Stated task
Retype the lines from the one containing "Where should I click to: Click the application" through the one containing "Looking at the screenshot, I should (x=1342, y=433).", both included.

The data
───

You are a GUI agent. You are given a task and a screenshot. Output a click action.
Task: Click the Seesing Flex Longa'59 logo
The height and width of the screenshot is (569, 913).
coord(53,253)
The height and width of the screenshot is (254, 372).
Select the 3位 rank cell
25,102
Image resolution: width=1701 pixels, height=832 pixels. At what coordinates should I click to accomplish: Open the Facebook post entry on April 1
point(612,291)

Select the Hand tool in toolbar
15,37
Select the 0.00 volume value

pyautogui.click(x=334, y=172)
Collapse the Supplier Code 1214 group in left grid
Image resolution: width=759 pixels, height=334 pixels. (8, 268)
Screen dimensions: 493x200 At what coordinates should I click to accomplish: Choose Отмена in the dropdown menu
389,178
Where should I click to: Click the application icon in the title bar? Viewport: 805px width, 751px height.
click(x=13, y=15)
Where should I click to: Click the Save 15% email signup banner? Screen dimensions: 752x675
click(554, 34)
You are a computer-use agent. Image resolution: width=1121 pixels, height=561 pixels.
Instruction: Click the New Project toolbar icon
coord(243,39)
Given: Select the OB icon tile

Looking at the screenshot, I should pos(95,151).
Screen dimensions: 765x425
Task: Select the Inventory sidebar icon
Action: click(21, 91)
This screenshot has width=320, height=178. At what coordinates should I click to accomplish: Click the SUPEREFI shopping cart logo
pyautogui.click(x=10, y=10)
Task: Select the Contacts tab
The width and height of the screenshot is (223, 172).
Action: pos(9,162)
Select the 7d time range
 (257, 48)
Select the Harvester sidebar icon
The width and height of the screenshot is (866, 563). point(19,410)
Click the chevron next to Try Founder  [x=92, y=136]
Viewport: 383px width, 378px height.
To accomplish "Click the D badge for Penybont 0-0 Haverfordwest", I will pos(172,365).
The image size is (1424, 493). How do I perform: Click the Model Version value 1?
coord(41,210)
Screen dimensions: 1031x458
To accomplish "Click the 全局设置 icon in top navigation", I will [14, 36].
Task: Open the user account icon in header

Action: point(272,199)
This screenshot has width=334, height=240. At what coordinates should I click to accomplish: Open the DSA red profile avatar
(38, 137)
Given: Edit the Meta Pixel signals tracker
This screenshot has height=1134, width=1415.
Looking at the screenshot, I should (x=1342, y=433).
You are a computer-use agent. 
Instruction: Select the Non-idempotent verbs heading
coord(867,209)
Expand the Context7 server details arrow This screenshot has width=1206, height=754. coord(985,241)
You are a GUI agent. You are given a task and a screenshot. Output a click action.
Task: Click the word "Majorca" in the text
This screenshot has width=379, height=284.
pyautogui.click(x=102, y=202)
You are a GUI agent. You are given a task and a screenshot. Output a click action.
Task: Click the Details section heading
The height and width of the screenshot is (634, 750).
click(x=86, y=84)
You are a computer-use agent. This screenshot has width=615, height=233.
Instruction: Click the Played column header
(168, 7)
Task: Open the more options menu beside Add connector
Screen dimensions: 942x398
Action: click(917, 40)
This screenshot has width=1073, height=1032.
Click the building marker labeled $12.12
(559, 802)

───

Exercise result
Where should I click to: Click the application icon in the title bar? Viewport: 805px width, 751px height.
click(x=13, y=15)
Where should I click to: Click the Save 15% email signup banner? Screen dimensions: 752x675
click(554, 34)
You are a computer-use agent. Image resolution: width=1121 pixels, height=561 pixels.
Instruction: Click the New Project toolbar icon
coord(243,39)
Given: Select the OB icon tile

Looking at the screenshot, I should pos(95,151).
Screen dimensions: 765x425
Task: Select the Inventory sidebar icon
Action: click(21, 91)
This screenshot has width=320, height=178. At what coordinates should I click to accomplish: Click the SUPEREFI shopping cart logo
pyautogui.click(x=10, y=10)
Task: Select the Contacts tab
The width and height of the screenshot is (223, 172).
Action: pos(9,162)
Select the 7d time range
 (257, 48)
Select the Harvester sidebar icon
The width and height of the screenshot is (866, 563). point(19,410)
Click the chevron next to Try Founder  [x=92, y=136]
Viewport: 383px width, 378px height.
To accomplish "Click the D badge for Penybont 0-0 Haverfordwest", I will pos(172,365).
The image size is (1424, 493). How do I perform: Click the Model Version value 1?
coord(41,210)
Screen dimensions: 1031x458
To accomplish "Click the 全局设置 icon in top navigation", I will [14, 36].
Task: Open the user account icon in header

Action: point(272,199)
This screenshot has width=334, height=240. At what coordinates should I click to accomplish: Open the DSA red profile avatar
(38, 137)
Given: Edit the Meta Pixel signals tracker
This screenshot has height=1134, width=1415.
Looking at the screenshot, I should (x=1342, y=433).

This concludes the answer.